Afin de pouvoir se prononcer sur les conséquences possibles pour l'être humain, la signification de ces résultats obtenus chez l'animal doit être interprétée dans un contexte qui tient compte des niveaux d'exposition de l'être humain, niveaux qui sont généralement bien plus faibles que les doses utilisées dans les études de laboratoire. Un grand nombre de modèles ont ainsi été développés pour convertir les résultats des études sur les animaux en données cohérentes avec l'exposition subie par les êtres humains. Toutefois, cette approche n'est pas fiable puisque les données changent en fonction du modèle utilisé.

En conséquence, le comité scientifique recommande l'utilisation d'une autre approche, appelée "marge d'exposition" (ME). L'approche ME a recours à un point de référence, résultant généralement d'une étude chez l'animal et correspondant à une dose entraînant une réponse faible mais néanmoins mesurable chez l'animal. Ce point de référence est ensuite comparé avec diverses estimations de consommation alimentaire chez l'être humain, prenant en considération les différences dans les modes de consommation.
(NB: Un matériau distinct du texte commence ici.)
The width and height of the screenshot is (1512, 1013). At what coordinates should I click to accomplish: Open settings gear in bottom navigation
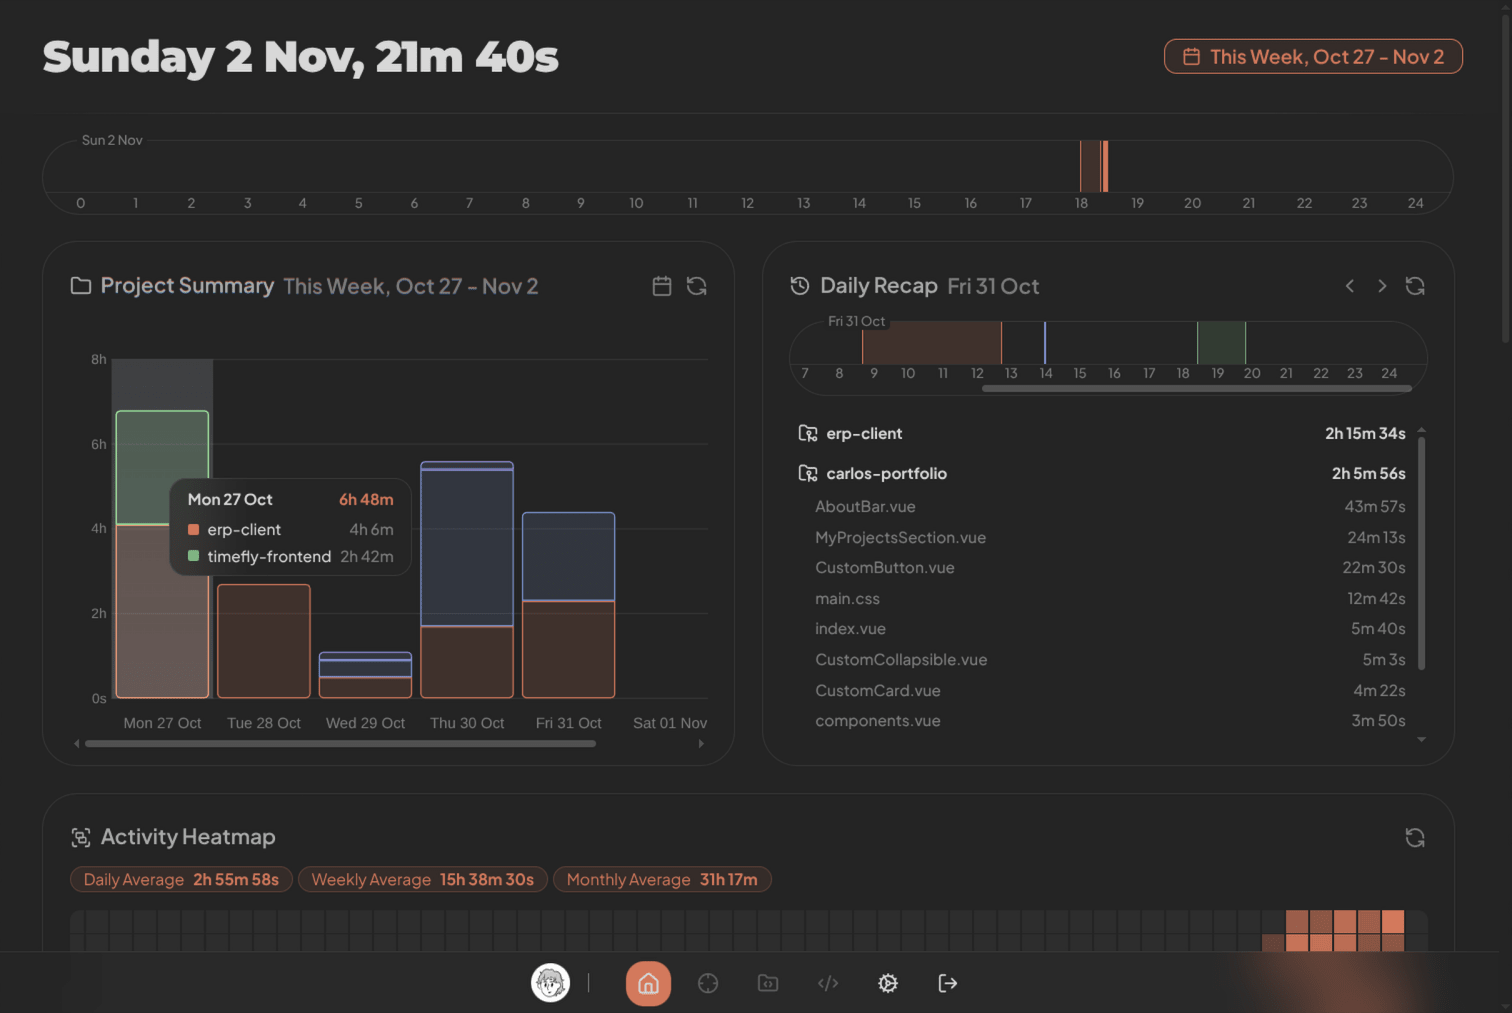[x=888, y=983]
L'approche méthodologique de la marge d'exposition peut être appliquée dans les cas où des substances identifiées comme génotoxiques et cancérogènes ont été décelées dans les aliments, quelle que soit leur origine, et lorsqu'il est nécessaire de donner un avis sur les risques éventuels des personnes exposées ou l'ayant été.

Pour ce qui concerne la sélection des estimations de consommation chez l'être humain, le comité scientifique préconise que plusieurs scénarios d'exposition soient envisagés (par exemple pour la population prise dans son ensemble et pour des groupes plus spécifiques de la population), et ce, en fonction tant de la substance étudiée que de sa répartition dans le régime alimentaire.

En outre, le comité scientifique est d'avis que les substances qui présentent à la fois des propriétés génotoxiques et cancérogènes ne doivent en aucun cas être autorisées en tant qu'additifs dans les denrées alimentaires ou pour une utilisation plus précoce dans la chaîne alimentaire si elles laissent dans les aliments des résidus pouvant présenter ce type de propriétés1.

1 - Remarque (Futura-Sciences) : dans cette optique l'utilisation de nitrites à faible dose pour la conservation des charcuteries devrait être prohibée. Or l'utilisation de nitrites est justifiée par le fait que le risque de développer un cancer à ces doses est infiniment plus faible que celui de contracter le botulisme si on ne les utilisait pas.